Problem to work on: Without including any images, please transcribe all the lines below exactly.

Available records:
========================================
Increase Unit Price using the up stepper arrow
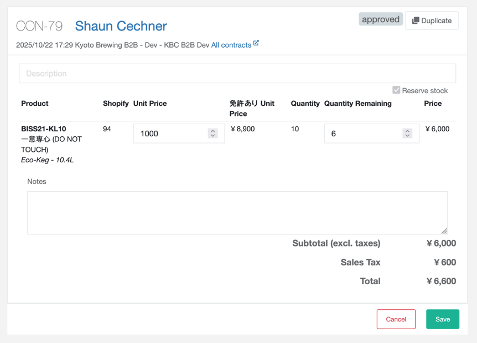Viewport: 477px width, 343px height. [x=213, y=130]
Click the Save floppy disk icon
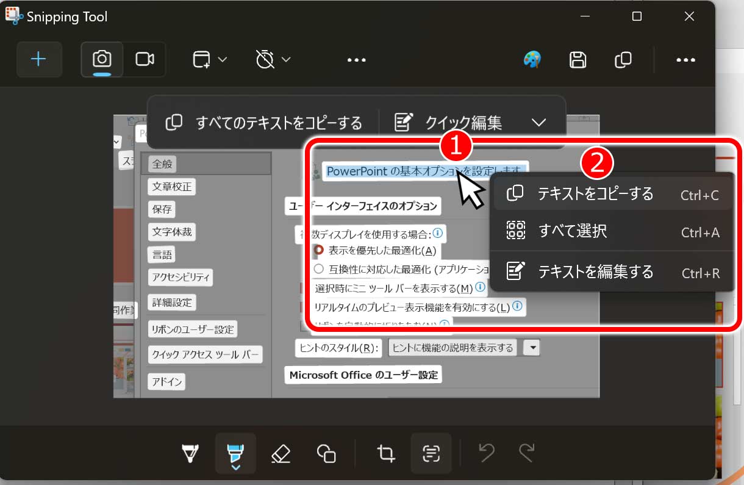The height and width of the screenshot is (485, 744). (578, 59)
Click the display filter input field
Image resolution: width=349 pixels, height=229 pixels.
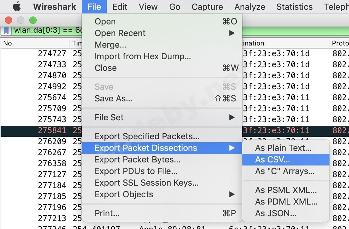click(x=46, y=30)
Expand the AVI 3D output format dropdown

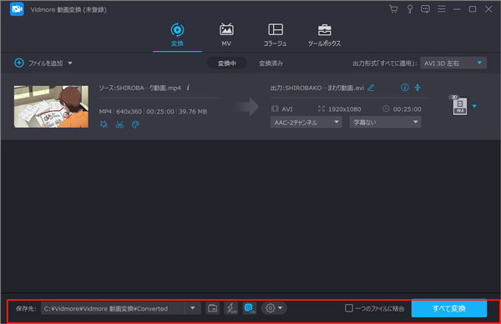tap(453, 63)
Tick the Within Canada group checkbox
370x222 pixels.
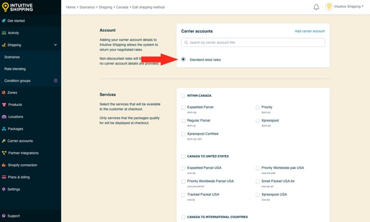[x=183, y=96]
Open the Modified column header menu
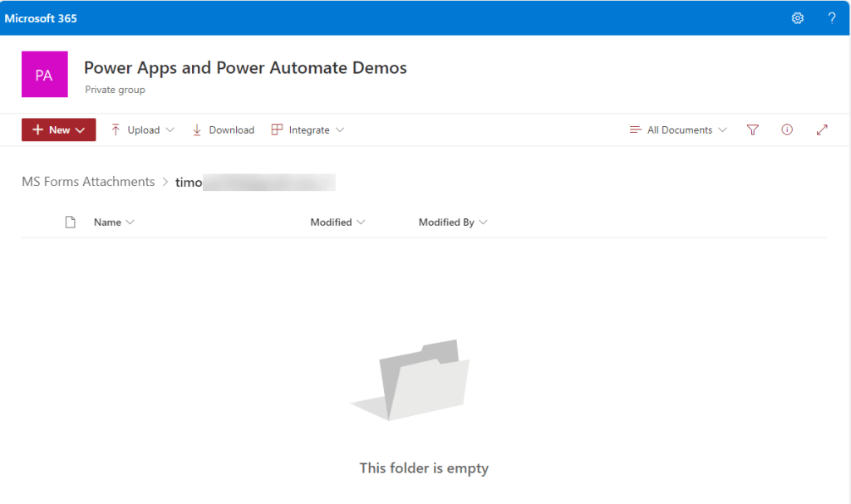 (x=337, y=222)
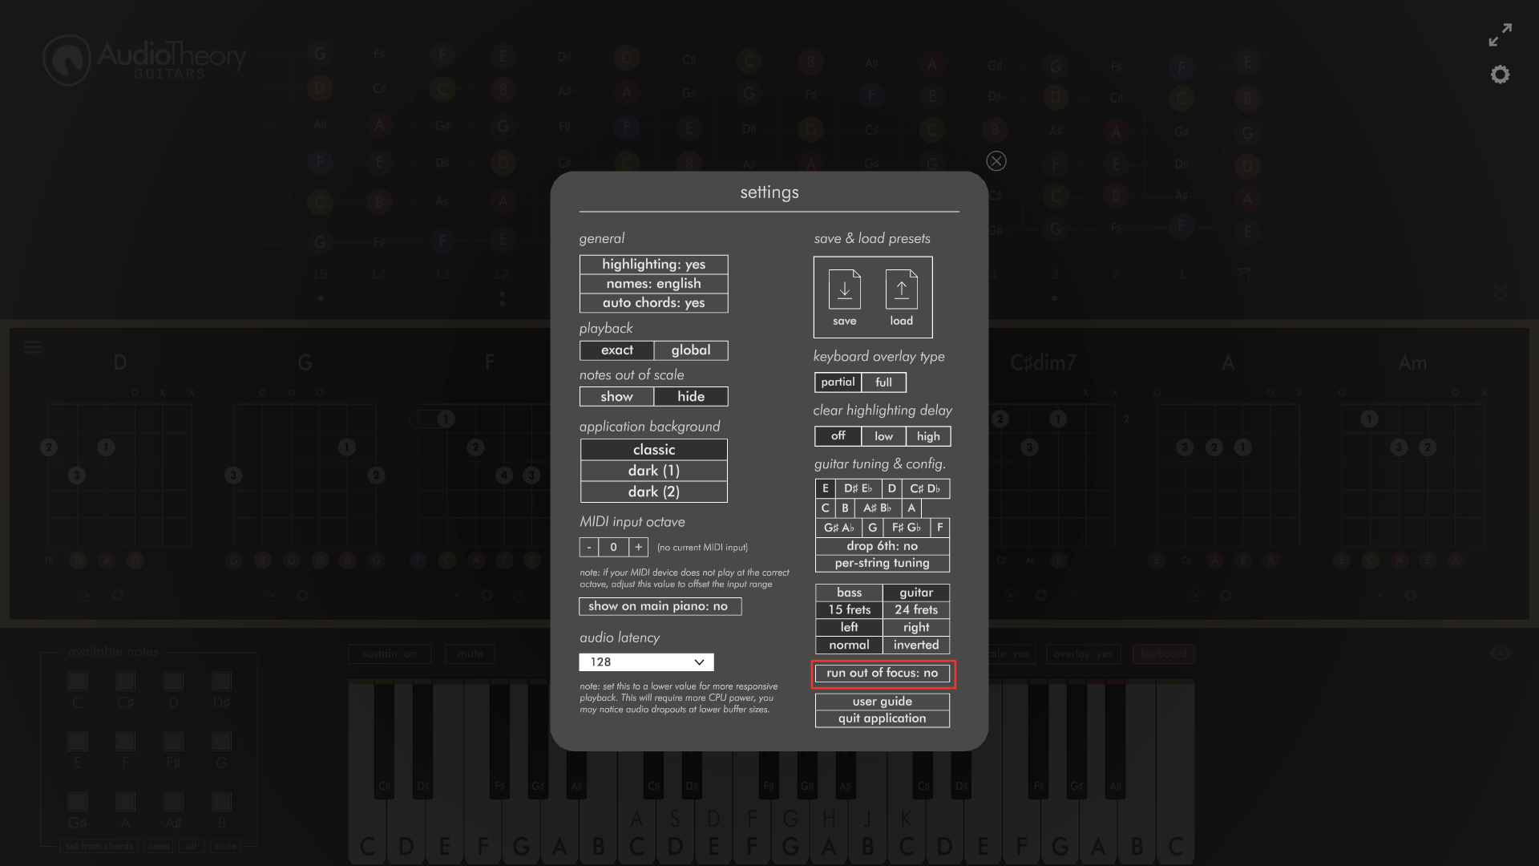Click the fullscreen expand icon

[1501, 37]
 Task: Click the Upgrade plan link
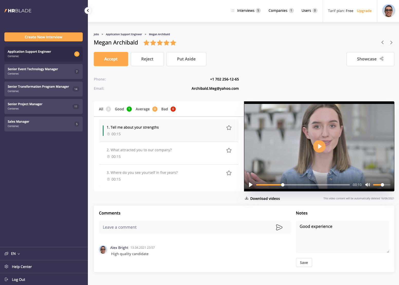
========================================
Task solution:
Increase Unit Price using the up stepper arrow
Viewport: 477px width, 343px height. [x=213, y=130]
Click the Save floppy disk icon
The height and width of the screenshot is (485, 744). (578, 59)
Click the display filter input field
Image resolution: width=349 pixels, height=229 pixels.
click(x=46, y=30)
Expand the AVI 3D output format dropdown

tap(453, 63)
Tick the Within Canada group checkbox
370x222 pixels.
[x=183, y=96]
Open the Modified column header menu
 (x=337, y=222)
Click the fullscreen expand icon

[1501, 37]
 Task: Click the Upgrade plan link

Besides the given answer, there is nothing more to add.